An award, including a financial prize, will be given for the best poster.
Please note. Posters must be printed by your own means. There will be no printing on site.
Format. The preferred format of the poster is A0 paper, portrait mode (height : 119 cm, width : 84 cm). We will provide you with pins or with tape to hang your poster on the wall.
Guidelines. For Your Convenience, see above some guidelines for poster presentation borrowed from the ICML Conference.
There are many great guides to making accessible and inclusive talks and posters; we advise everyone to consider all the points made in the RECSYS guidelines, the ACM guide, and the W3C guide.
We would like to highlight the following items:
- Keep your posters clear, simple, and uncrowded. Use large, sans-serif fonts, with ample white space between sentences and paragraphs. Use bold for emphasis (instead of italics, underline, or capitalization), and avoid special text effects (e.g., shadows).
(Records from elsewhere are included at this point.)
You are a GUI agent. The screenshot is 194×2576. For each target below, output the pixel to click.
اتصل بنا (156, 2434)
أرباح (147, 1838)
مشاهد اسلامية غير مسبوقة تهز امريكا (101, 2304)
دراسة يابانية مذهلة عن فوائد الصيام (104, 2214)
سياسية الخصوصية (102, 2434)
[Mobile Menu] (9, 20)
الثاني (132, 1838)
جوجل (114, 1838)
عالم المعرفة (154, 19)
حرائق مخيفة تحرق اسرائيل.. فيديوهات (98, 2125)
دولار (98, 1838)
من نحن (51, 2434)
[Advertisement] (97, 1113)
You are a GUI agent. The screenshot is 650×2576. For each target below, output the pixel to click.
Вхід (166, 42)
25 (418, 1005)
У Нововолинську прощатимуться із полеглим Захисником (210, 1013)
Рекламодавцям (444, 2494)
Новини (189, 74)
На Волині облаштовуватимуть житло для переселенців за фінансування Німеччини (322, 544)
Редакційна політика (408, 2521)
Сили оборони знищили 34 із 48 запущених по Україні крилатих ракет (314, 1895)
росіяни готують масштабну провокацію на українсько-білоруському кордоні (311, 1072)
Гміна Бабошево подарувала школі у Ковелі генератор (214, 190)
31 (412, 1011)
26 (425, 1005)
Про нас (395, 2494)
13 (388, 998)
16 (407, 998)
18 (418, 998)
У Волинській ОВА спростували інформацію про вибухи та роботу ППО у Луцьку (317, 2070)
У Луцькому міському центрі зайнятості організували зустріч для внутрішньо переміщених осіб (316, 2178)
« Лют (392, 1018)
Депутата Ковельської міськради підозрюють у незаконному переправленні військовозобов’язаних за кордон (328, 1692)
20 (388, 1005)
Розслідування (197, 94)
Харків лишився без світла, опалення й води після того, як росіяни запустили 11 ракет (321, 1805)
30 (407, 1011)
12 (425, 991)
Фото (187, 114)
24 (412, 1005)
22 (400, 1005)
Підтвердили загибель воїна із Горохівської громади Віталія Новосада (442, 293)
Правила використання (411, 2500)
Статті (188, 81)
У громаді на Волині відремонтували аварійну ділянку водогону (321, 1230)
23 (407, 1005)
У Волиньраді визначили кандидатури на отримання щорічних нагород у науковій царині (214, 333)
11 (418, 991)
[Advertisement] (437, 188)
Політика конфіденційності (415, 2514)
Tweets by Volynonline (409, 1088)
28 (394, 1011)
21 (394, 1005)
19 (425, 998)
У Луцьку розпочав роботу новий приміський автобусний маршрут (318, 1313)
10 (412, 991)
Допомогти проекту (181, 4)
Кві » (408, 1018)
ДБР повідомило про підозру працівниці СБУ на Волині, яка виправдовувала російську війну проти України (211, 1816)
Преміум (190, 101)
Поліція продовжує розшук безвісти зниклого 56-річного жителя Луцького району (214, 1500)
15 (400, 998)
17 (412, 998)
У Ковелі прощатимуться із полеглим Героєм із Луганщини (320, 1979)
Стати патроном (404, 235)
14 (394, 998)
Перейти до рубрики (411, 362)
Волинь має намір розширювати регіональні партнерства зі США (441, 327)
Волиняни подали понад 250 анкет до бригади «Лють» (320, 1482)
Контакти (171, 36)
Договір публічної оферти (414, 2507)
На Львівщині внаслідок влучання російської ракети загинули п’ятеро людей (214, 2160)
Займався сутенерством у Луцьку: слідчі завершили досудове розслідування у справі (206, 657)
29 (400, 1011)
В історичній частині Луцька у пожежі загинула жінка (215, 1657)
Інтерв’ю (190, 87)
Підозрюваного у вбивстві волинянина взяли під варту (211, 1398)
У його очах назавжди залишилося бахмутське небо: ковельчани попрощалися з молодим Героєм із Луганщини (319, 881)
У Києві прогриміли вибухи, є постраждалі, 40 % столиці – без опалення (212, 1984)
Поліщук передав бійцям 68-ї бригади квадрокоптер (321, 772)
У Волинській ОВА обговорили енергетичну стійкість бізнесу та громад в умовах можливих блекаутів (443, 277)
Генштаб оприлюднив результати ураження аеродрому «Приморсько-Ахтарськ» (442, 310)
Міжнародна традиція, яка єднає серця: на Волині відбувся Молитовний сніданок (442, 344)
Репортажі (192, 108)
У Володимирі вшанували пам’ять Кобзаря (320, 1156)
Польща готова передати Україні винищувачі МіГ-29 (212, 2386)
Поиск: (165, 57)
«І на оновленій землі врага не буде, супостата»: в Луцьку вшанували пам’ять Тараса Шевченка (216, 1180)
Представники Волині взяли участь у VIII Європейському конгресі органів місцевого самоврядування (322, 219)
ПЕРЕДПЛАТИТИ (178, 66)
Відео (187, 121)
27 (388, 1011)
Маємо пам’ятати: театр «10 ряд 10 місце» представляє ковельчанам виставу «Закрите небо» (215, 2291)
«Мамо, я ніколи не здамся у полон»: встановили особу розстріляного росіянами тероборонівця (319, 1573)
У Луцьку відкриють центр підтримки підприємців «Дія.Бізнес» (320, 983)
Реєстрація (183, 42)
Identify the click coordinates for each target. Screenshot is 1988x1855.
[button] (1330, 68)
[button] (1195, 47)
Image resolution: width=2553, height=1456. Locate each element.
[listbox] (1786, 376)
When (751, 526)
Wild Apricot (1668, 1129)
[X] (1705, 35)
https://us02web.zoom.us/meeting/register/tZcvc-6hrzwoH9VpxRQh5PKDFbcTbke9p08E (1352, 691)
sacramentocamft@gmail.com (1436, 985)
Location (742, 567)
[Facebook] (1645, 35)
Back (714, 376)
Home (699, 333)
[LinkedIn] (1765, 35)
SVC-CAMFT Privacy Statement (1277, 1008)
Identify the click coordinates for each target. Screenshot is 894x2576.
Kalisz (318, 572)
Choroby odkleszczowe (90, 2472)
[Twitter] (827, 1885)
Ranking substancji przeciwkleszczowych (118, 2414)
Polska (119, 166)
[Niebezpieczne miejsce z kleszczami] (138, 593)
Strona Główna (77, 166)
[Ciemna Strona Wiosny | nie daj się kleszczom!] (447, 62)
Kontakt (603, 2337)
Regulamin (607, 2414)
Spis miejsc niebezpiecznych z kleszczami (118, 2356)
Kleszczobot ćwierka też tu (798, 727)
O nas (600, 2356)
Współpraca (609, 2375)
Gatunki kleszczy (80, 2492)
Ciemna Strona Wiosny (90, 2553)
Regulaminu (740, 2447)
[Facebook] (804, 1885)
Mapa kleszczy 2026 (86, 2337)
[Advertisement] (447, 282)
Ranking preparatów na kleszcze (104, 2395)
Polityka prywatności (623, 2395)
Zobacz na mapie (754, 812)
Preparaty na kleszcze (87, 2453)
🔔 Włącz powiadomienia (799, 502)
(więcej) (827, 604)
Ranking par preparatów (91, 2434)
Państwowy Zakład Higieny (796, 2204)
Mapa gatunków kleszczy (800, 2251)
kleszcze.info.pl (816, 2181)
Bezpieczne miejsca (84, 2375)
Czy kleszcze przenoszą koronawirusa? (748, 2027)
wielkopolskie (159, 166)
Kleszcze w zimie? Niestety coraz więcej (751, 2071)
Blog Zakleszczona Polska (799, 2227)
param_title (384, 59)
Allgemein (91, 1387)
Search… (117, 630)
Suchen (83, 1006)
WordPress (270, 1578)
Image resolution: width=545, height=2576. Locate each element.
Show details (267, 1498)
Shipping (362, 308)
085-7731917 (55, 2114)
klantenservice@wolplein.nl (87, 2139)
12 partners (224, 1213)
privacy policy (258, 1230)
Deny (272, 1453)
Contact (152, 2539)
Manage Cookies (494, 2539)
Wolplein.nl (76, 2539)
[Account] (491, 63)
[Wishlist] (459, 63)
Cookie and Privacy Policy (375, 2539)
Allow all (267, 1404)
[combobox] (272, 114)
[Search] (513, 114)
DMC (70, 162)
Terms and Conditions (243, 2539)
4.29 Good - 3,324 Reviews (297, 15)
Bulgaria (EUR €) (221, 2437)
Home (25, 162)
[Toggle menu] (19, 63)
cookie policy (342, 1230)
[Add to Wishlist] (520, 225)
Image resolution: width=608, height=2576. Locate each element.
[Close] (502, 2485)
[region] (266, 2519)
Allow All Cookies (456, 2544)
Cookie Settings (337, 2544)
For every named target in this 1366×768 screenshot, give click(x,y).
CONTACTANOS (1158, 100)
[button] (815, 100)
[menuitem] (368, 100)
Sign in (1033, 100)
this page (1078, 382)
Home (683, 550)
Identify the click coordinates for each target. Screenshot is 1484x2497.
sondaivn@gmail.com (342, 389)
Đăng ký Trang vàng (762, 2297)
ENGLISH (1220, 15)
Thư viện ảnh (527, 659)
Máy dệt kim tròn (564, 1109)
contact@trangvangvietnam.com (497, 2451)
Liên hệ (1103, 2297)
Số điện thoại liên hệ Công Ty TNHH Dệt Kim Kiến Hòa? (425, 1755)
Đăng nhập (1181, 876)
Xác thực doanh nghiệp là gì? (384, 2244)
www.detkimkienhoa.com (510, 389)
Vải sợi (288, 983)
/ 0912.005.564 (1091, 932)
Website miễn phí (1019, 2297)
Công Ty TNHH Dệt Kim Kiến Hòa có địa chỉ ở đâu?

- Choose high contrast colors; dark text on a cream background works best.
- Avoid flashing text or graphics. For any graphics, add a brief text description of the graphic right next to it.
- Choose color schemes that can be easily identified by people with all types of color vision and do not rely on color to convey a message (see How to Design for Color Blindness and Color Universal Design for further details).
- Use examples that are understandable and respectful to a diverse, multicultural audience.
You can find an example of good poster and another example of a poor poster here: https://guides.nyu.edu/posters
Social Events
Two social events are schedules as part of the Hi! PARIS Summer school 2025:
- Day 1 (Monday 7 July, 6:00-7:00pm) – Opening welcome cocktail.